突然、どーんと激しい音と爆風。目を閉じて伏せた。家は傾き、屋根瓦が飛んだ。「爆弾が落ちた」。弟と走って自宅の下の防空壕(ごう)に逃げ込んだ。額からは爆風で飛んだ瓦が当たり血が出ていた。気が動転していて痛みは感じなかった。母に手当てをしてもらった。夕方、防空壕から出て外を眺めると、長崎駅周辺でごうごうと火の手が上がり、空は真っ赤だった。
原爆投下時に外出していた2人の兄が翌朝、帰宅。「無事で良かった」と胸をなで下ろした。近所の人たちと田上地区の防空壕に避難し、終戦まで過ごした。母から「子どもは危ないから外に出たらいけない」ときつく言われ、防空壕を離れなかった。爆心地へ救助に駆け付けた近所の消防団のお兄さんは、2年後に亡くなった。もし自分も小学生でなかったら、大人と一緒に加勢に行っていたかもしれない。
防空壕には、けがをした人が続々と運び込まれてきた。頭に包帯を巻き、やけどを負った人たちを乗せたトラックが、何回も通っていった。痛々しくて悲惨な光景だった。食料はなく、山の水を飲んで過ごした。しきりに空腹を訴える自分や弟を、母は「みんな同じだから、我慢しなさい」となだめた。
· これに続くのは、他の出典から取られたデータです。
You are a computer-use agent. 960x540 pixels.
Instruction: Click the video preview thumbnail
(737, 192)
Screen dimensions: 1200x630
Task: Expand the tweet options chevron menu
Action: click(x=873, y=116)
3日後、市からにぎり飯が支給された。日照りで傷んでいたが、母が芋がゆにしてくれ、久々の食事に満たされた。15日は大勢でラジオを囲み、終戦の放送を聞いた。大人は静かに泣き、母の目からも涙があふれていた。
<私の願い>
戦争は絶対にいけない。街が真っ赤に燃え上がる、あんな光景はもう二度と見たくない。戦時中は空襲警報が鳴ったら逃げ、熟睡できない生活だった。戦後は食糧難に苦しんだ。世界平和のためには、武器を持たないことが大切。武器は人を傷つけるだけ。対話で分かり合える世の中を望む。